Turn the listing below into a JSON list of strings with one string per line. Skip blank lines and omit the pictures.

(Position data for words and items)
:::
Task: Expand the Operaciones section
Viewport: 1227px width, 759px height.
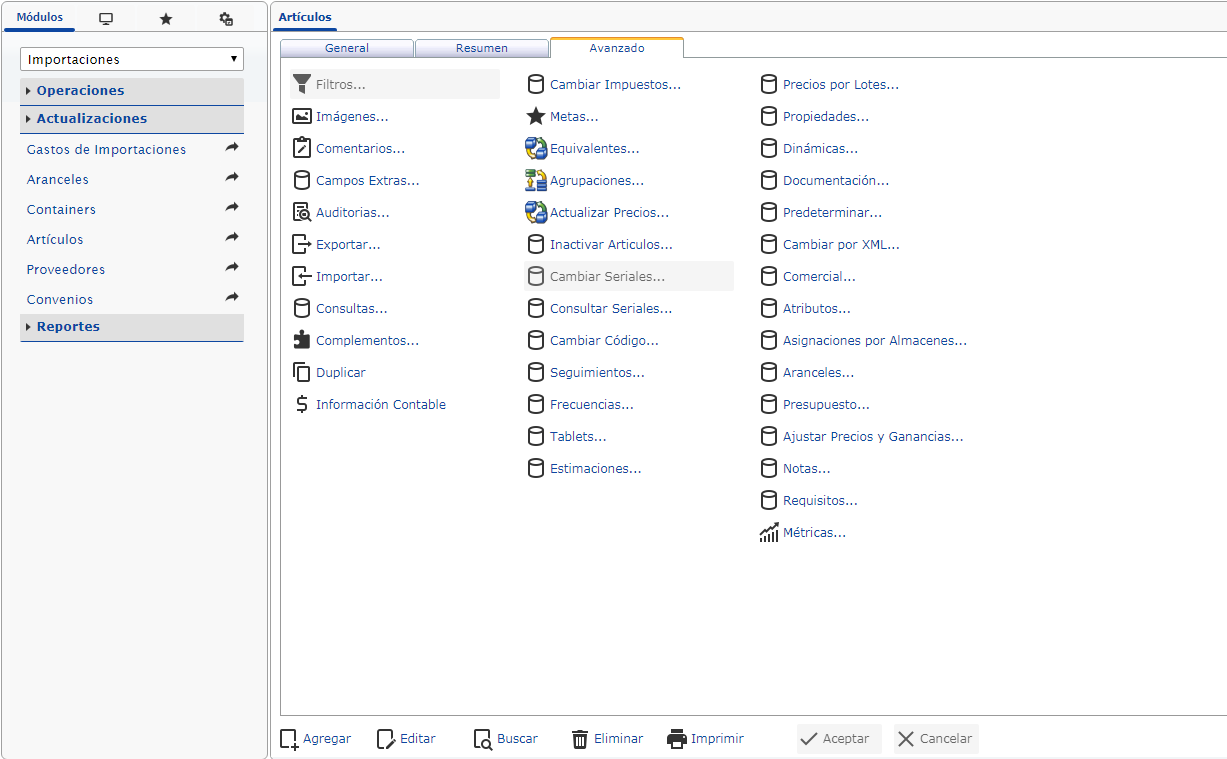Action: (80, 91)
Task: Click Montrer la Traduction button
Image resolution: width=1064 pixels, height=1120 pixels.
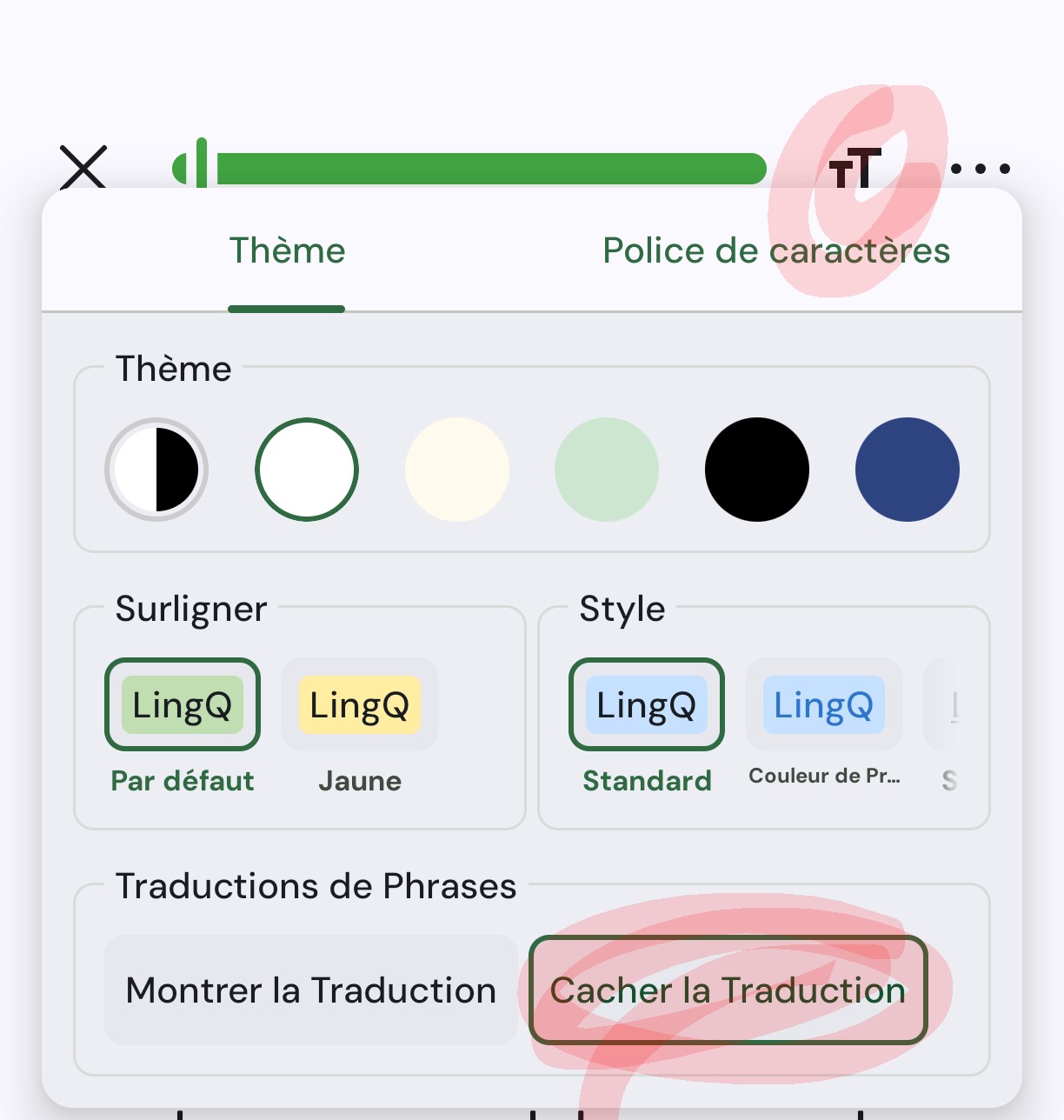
:::
THE RESPONSE:
[
  "Task: Expand the Operaciones section",
  "Viewport: 1227px width, 759px height.",
  "Action: (80, 91)",
  "Task: Click Montrer la Traduction button",
  "Image resolution: width=1064 pixels, height=1120 pixels."
]